What I’ve Noticed the Third Time Around

I’m out of breath when I reach the top of the stairs - today, that’s all that’s left of my most recent COVID infection (my third, that I know of). Based on rounds one and two, I expect this fatigue might last a month or two. I try to not fall into an anxious spiral over this quite yet, or over worse outcomes, and focus on catching up on the things I missed in my life while isolating for a week. I’m doing my laundry and filling out my planner. 

One of my partners recently remarked that people don’t need more facts about COVID. It’s year five. To put it bluntly, we know this shit. We’ve already adjusted our behaviour to the extent we are willing to in order to account for the “facts.” I do think that in my circles - perhaps in your circles, if you’re reading this - we know to take care of one another fiercely and question all messaging from neoliberal capitalist authority, including when they effectively say, “this virus isn’t a big deal, feel free to drop precautions.” We know to do our own research and share information that will keep us safe.

I certainly think there’s also a wider discussion about the ways the population at large has been failed by horrid government negligence (which in my estimation amounts to mass violence) when it comes to information availability, preventative measures, and accessibility to prophylactics - tests, masks, vaccinations, paid sick days, housing, food, childcare, and so on. The heartbreak of this leadership failure is palpable, even devastating, but predictable. The heartbreak of community indifference and inaction, however, isn’t something I’m truthfully yet able to process fully. 

I don’t think sharing facts or using persuasive tactics is the right thing for me to do anymore when it comes to COVID advocacy. Other folks do this better (I offer a short list of such people and resources at the end), and I’m not sure my attempts have been very effective before. 

What I’d like to do instead is offer some observations and tell you what I noticed. I am partial to the literary theories that implicate both author and reader in the meaning making of a text. Maybe these messages can meet you where you’re at, and I’ll offer you a role in shaping what, if anything, they can be for you.

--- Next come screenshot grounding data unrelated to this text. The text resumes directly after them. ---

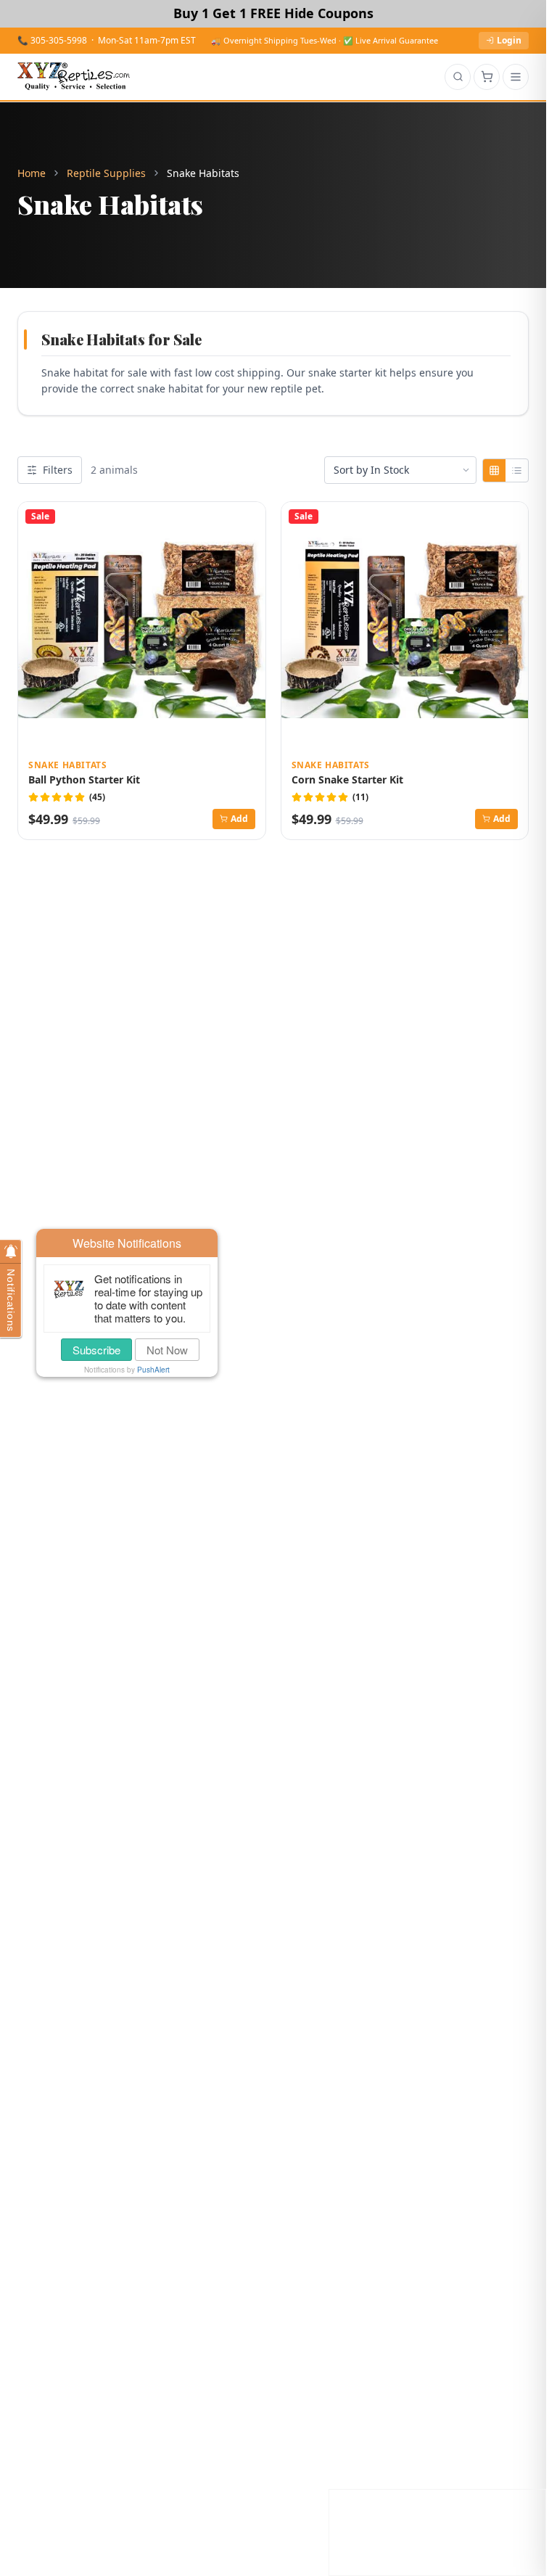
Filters (58, 470)
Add (239, 818)
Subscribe (96, 1349)
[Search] (458, 77)
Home (31, 173)
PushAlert (153, 1370)
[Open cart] (487, 77)
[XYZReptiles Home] (73, 76)
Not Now (167, 1349)
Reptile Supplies (106, 173)
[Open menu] (516, 77)
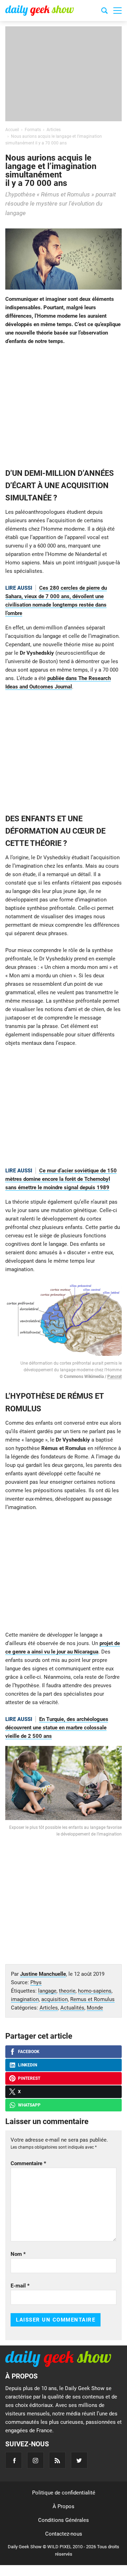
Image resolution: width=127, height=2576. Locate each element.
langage (47, 1991)
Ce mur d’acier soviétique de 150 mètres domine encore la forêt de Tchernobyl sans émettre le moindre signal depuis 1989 (61, 1179)
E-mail (20, 2286)
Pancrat (114, 1376)
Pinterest (29, 2078)
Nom (18, 2254)
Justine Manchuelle (43, 1974)
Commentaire (28, 2163)
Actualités (72, 2008)
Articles (49, 2008)
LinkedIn (27, 2065)
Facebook (29, 2051)
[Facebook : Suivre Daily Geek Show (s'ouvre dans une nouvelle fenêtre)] (13, 2460)
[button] (117, 10)
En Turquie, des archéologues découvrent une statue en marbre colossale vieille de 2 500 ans (56, 1727)
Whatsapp (29, 2105)
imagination (25, 1999)
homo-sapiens (94, 1991)
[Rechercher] (104, 11)
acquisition (54, 1999)
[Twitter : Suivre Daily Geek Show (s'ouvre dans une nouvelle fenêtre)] (79, 2460)
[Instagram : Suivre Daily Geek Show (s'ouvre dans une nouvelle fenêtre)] (35, 2460)
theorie (67, 1991)
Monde (95, 2008)
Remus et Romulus (92, 1999)
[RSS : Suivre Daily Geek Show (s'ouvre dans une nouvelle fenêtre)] (57, 2460)
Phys (36, 1982)
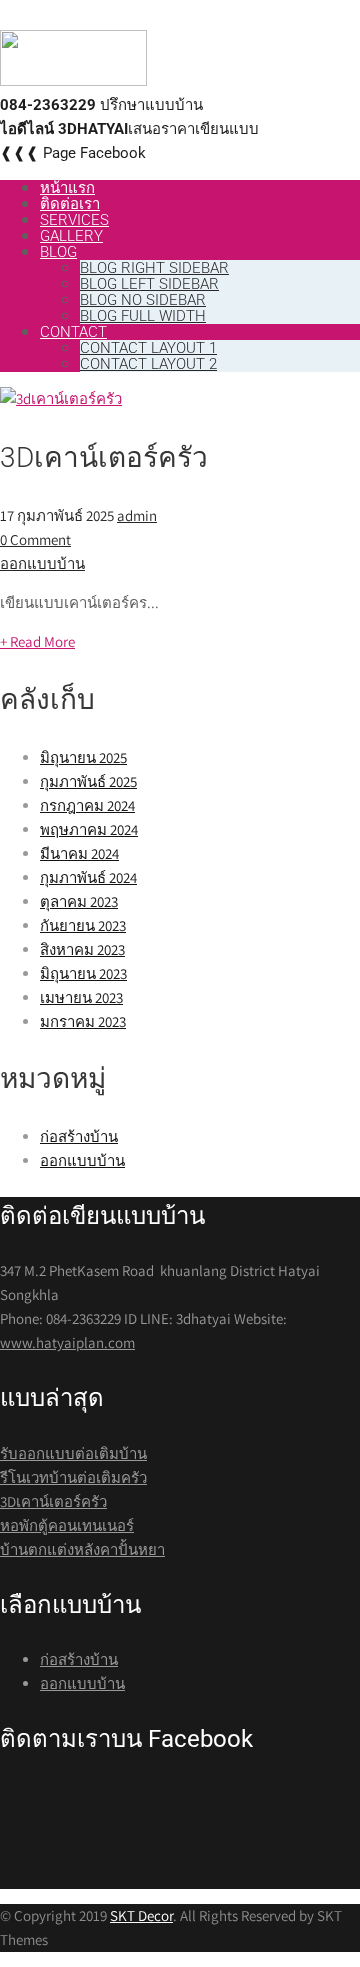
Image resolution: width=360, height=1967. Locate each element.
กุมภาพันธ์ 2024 (88, 877)
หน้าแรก (67, 188)
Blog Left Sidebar (149, 284)
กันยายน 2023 (83, 925)
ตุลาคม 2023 (79, 901)
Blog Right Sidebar (154, 268)
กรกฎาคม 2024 (87, 805)
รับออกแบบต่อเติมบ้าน (73, 1453)
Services (74, 220)
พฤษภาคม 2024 (89, 829)
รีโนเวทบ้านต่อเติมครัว (73, 1477)
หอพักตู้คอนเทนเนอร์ (67, 1525)
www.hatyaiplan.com (67, 1342)
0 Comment (35, 539)
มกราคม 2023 (83, 1021)
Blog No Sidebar (143, 300)
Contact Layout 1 (148, 348)
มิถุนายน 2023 (83, 973)
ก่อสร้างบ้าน (79, 1136)
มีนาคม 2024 (79, 853)
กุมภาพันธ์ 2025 (88, 781)
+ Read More (37, 641)
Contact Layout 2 (148, 364)
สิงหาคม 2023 (82, 949)
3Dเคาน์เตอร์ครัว (104, 457)
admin (137, 515)
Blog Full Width (143, 316)
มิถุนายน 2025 (83, 757)
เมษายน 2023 (81, 997)
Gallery (71, 236)
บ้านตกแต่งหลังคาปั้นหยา (82, 1549)
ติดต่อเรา (70, 204)
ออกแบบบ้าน (42, 563)
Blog (58, 252)
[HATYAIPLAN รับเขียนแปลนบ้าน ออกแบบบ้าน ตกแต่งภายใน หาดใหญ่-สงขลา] (73, 80)
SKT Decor (141, 1915)
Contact (73, 332)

I noticed that many of the get-well-soon messages I received expressed surprise that I got sick even though I was “so careful.” This was conversely surprising to me, actually, because I assumed we all understood that I got sick because we have collectively decided what level of virus circulation is acceptable to us. Many friends and neighbours of all risk profiles were sick at the same time. I can’t one-way mask out of catching a highly transmissible virus. I suppose I could have theoretically done this by erasing myself further from public life. But I think we all know that people who don’t want to get sick can’t simply opt out of being sick. This is a group project. All of your choices affect me, and all my choices affect you. 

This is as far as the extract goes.